» **REQUIREMENT**:
Among the lines below, list those containing the string "agent".

(Collected data)
###

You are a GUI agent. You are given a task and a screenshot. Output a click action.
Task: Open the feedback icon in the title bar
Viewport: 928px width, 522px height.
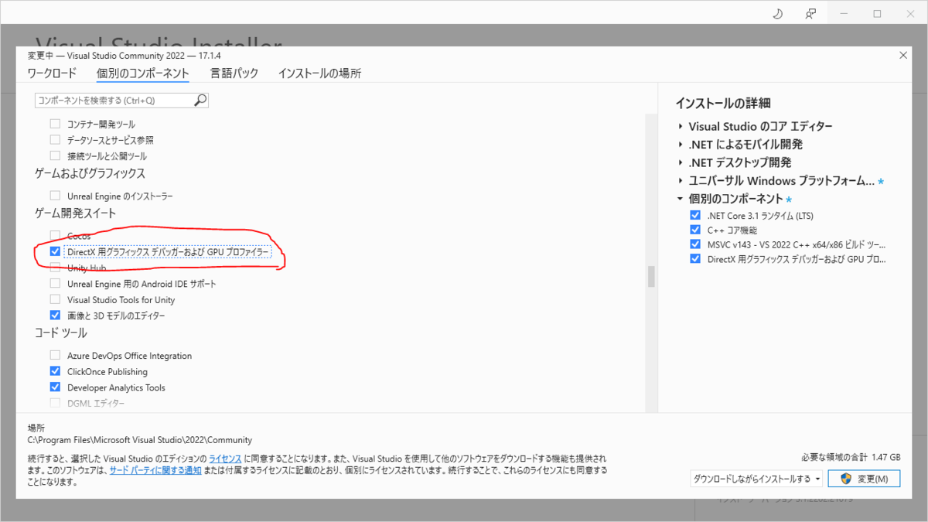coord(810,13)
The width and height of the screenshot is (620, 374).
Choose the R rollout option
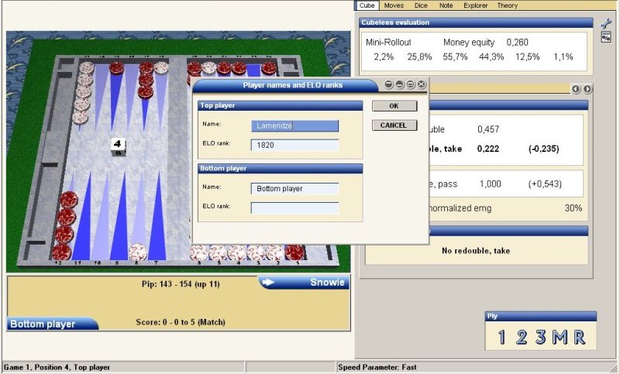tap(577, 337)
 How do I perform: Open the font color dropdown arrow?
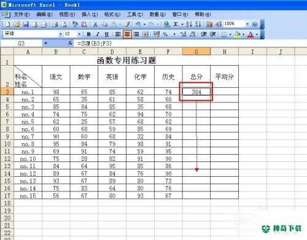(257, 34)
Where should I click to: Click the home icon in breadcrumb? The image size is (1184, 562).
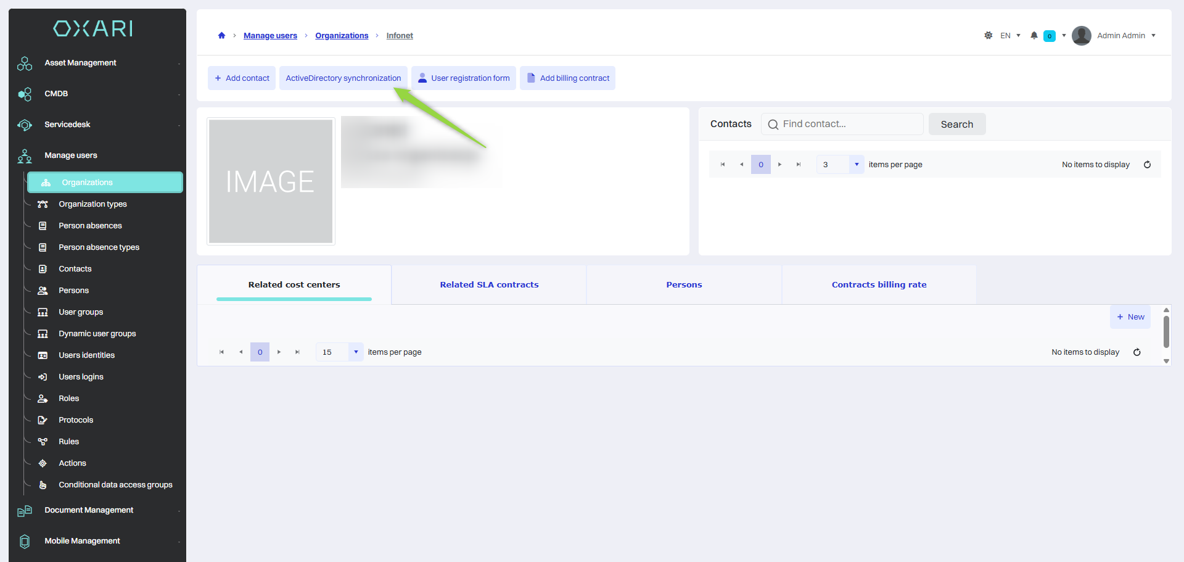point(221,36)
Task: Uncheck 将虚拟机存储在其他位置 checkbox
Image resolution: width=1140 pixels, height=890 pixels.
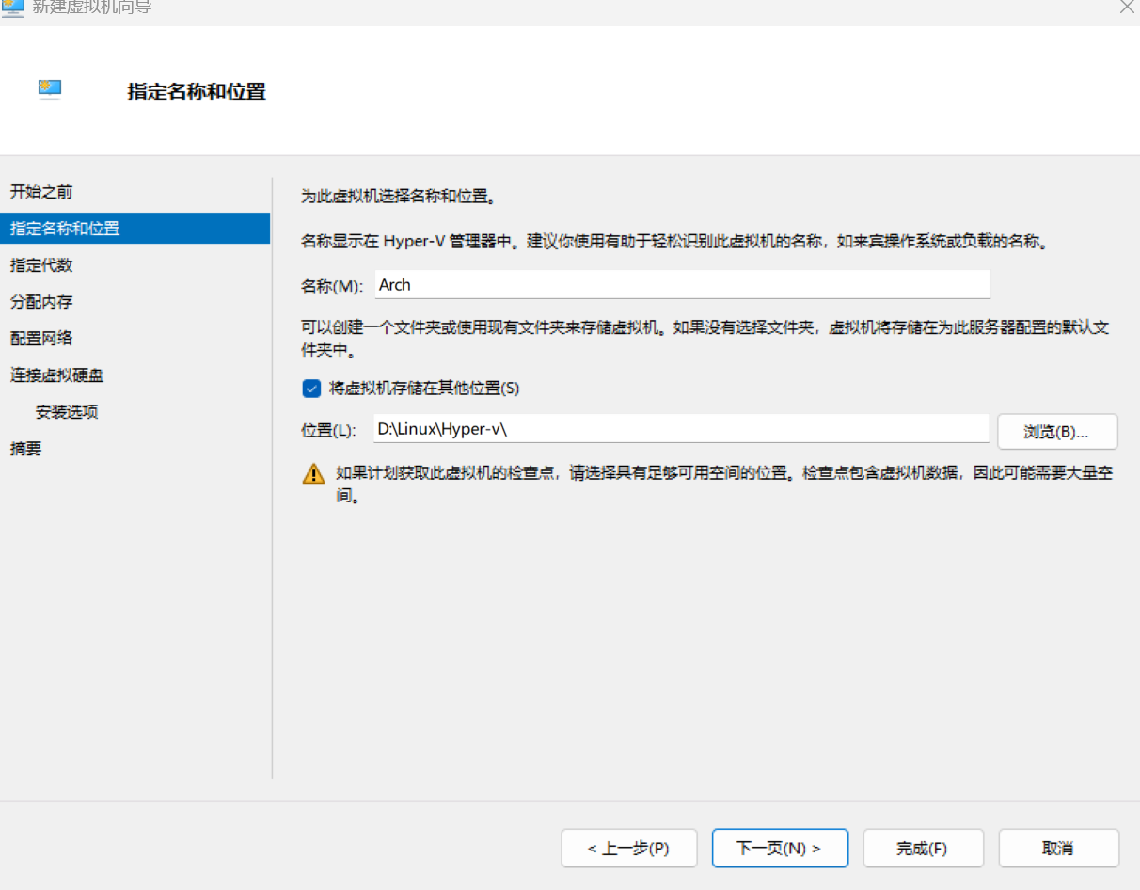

###

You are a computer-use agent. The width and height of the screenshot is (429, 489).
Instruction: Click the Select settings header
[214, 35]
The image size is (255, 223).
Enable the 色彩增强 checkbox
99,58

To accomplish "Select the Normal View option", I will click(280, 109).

###

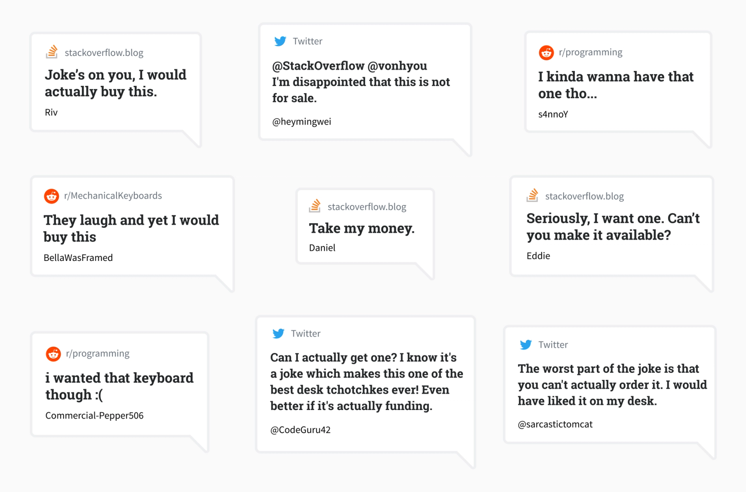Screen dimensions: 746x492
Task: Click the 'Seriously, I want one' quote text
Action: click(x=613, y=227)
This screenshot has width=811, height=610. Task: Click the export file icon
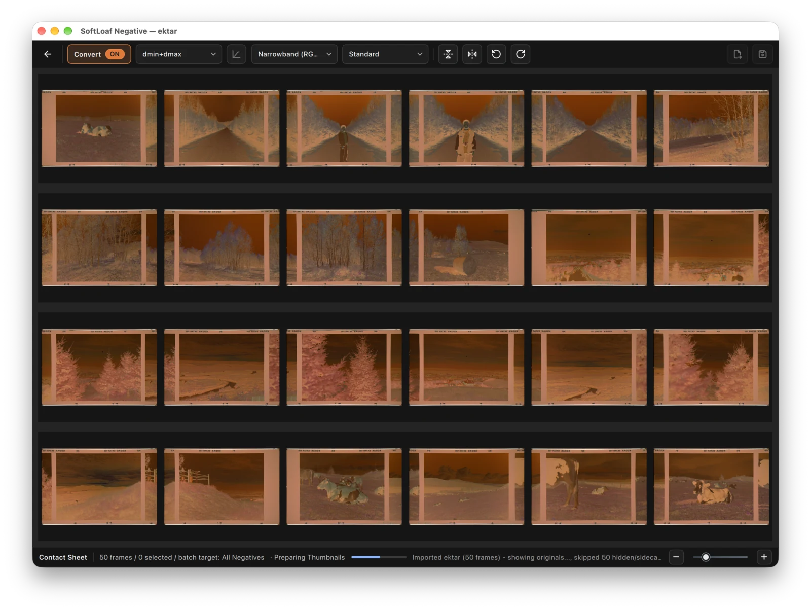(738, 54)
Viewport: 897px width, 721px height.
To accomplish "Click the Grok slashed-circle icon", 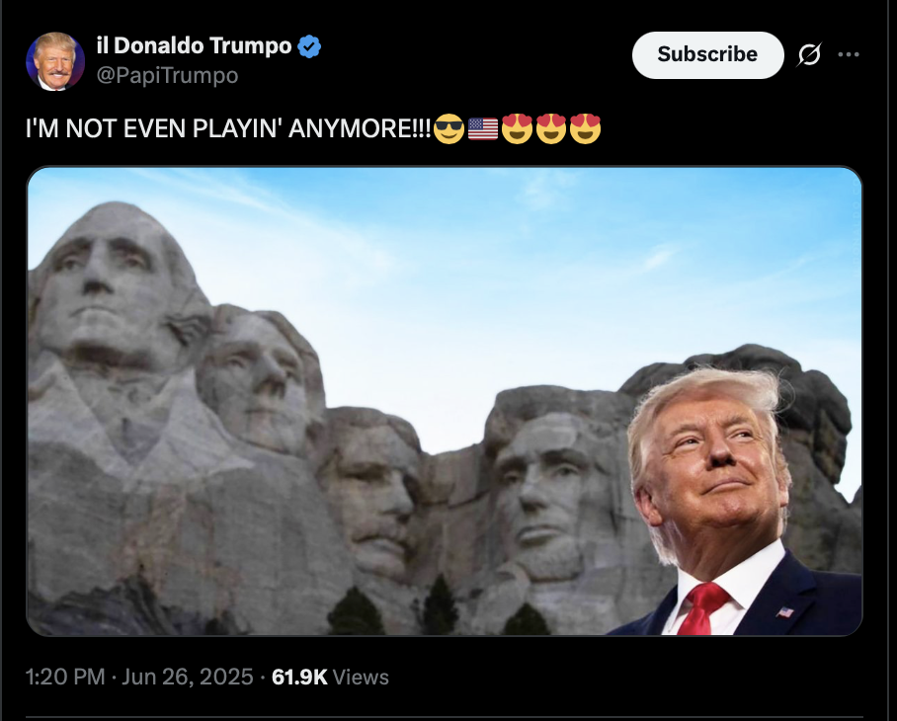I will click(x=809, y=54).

###

» **WRITTEN ANSWER**:
You are a GUI agent. You are given a task and a screenshot. Output a click action.
You are a computer-use agent. The width and height of the screenshot is (429, 489).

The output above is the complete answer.